Lubin, with support from NASA and in conjunction with his colleagues and students, founded the Starlight program, also known as DEEP IN (Directed Energy Propulsion for Interstellar Exploration) as part of NASA’s far-reaching plan for space travel, also known as DEIS (Directed Energy Interstellar Studies).
The project aims to use lasers to propel tiny spacecraft at close to relativistic speeds, roughly a quarter the speed of light, in the hopes of launching the first terrestrial interstellar mission, even if humans don't actually get to ride along. Once such speeds are reached, the microscopic team of nematodes and tardigrades could theoretically reach our closest interstellar neighbor in roughly 20 years. For context, Earth's farthest traveller is Voyager 1 which has taken almost 40 years to reach the edge of our solar system, let alone make it to the next.
Both the nematodes and tardigrades (also known as water bears, moss piglets or space bears) are capable of enduring extraordinary physical hardship which makes them uniquely qualified for such a high-stakes mission. Both creatures have been shown to survive in: extreme temperature environments (tardigrades can be frozen for years at a time and reanimated with little to no lasting damage), the vacuum of space, high acceleration (tens of thousands of g-forces) while also withstanding high doses of radiation, a critical strength for any organic life to survive space travel. Tardigrades in particular are so tough that some scientists think they'll live on even after the end of life on Earth.
"Besides being microscopic, and thus conveniently fitting on our first interstellar wafer craft, they can be frozen and put into a state of anhydrobiosis, meaning they can be dehydrated and put into suspended animation," the team wrote on the project website. "When they are re-hydrated, they wake up as good as new!"

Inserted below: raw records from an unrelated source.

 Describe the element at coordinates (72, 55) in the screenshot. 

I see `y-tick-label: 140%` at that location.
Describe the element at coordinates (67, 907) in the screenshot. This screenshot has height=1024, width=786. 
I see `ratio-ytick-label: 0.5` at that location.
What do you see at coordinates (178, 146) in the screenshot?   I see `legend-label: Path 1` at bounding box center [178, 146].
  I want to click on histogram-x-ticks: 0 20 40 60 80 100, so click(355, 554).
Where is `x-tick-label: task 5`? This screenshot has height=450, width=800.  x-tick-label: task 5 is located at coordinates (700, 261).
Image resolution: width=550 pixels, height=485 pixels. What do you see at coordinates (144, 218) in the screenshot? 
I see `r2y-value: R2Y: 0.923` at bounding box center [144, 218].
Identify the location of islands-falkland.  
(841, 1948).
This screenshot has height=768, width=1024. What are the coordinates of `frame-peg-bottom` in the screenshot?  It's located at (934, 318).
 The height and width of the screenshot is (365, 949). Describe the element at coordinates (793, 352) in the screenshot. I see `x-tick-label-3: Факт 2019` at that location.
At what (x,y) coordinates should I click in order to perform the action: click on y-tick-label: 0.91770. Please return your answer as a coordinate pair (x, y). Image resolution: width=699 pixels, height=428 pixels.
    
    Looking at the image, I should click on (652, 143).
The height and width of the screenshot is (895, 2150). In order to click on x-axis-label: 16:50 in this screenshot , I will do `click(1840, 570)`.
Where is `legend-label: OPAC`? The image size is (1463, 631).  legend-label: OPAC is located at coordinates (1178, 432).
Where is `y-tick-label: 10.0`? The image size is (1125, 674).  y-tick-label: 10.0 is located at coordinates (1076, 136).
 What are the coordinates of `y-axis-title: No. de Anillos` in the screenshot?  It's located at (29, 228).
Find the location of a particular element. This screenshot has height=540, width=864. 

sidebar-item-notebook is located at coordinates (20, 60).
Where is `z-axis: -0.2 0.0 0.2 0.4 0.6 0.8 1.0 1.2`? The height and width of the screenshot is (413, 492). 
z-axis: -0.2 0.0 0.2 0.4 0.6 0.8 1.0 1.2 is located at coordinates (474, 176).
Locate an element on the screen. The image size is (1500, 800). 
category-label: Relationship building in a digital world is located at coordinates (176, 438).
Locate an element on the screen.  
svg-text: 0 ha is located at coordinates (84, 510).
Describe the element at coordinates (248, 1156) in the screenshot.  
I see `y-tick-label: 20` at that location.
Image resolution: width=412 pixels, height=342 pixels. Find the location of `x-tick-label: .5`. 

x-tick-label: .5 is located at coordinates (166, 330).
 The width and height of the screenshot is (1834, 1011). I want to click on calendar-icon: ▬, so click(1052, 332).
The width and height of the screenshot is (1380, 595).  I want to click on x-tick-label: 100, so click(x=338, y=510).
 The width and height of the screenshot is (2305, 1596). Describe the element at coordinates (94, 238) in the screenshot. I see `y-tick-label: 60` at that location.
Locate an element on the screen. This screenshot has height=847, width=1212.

"Clearly, there are many technical challenges. This is a long-term humanity-changing program," Lubin said. "The biggest challenge is that NASA, the U.S. government, does not plan 30 to 50 years ahead in space. Perhaps a public/private alliance is needed. Similarly, what may be required is a new division of NASA or new agency whose mandate is interstellar flight."
Scientists plan to study the creatures periodically throughout the journey to determine how viable interstellar travel is for biological Earth-based organisms.